*EXERCISE AIM:* Transcribe the items verbatim, beginning at the line that contains "Given: Click external" and stopping after the line that contains "Where should I". Leave the pictures out of your answer.

-------- DATASET ROWS --------

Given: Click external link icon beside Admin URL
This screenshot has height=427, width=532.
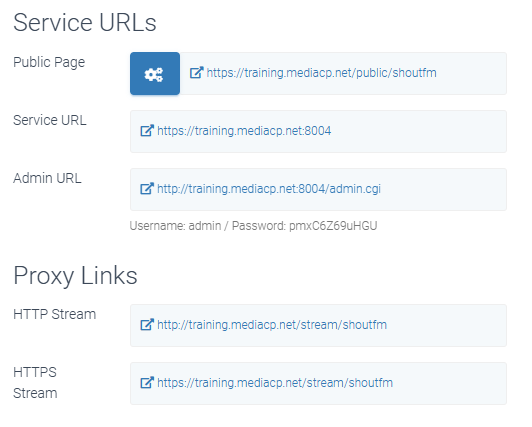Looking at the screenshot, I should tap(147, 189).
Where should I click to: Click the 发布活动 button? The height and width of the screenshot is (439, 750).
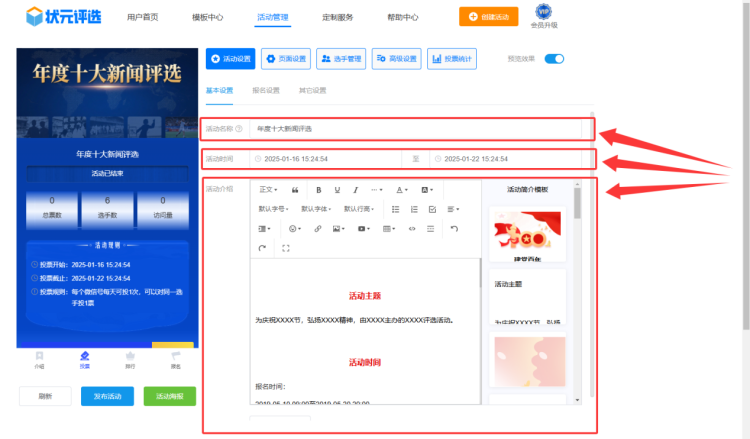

--------
-------- DATASET ROWS --------

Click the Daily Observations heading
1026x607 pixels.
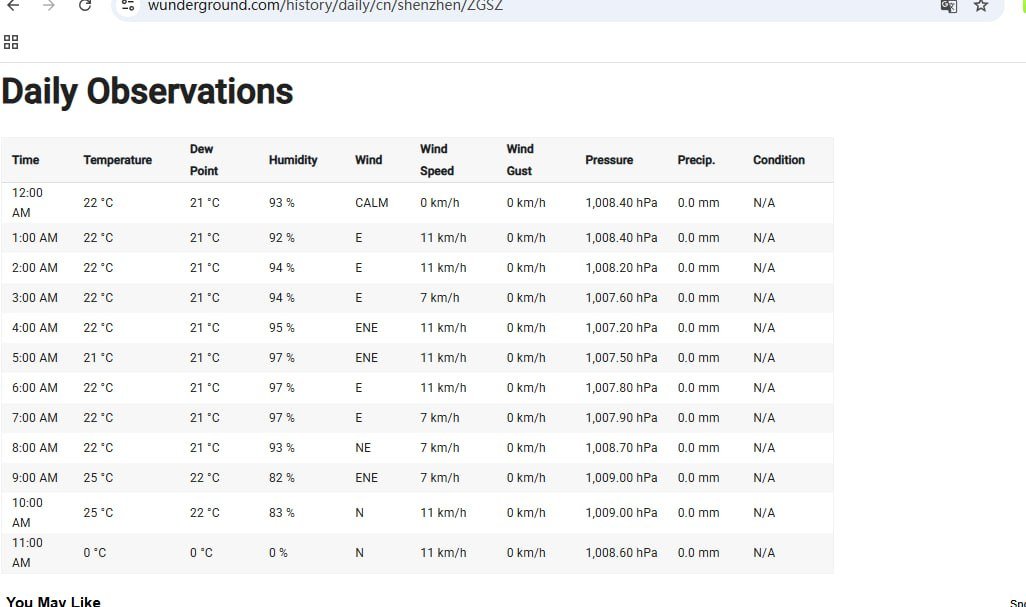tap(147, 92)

--------

*CORRECT RESPONSE:*
Given: Click external link icon beside Admin URL
This screenshot has height=427, width=532.
Looking at the screenshot, I should tap(147, 189).
Where should I click to: Click the 发布活动 button? The height and width of the screenshot is (439, 750).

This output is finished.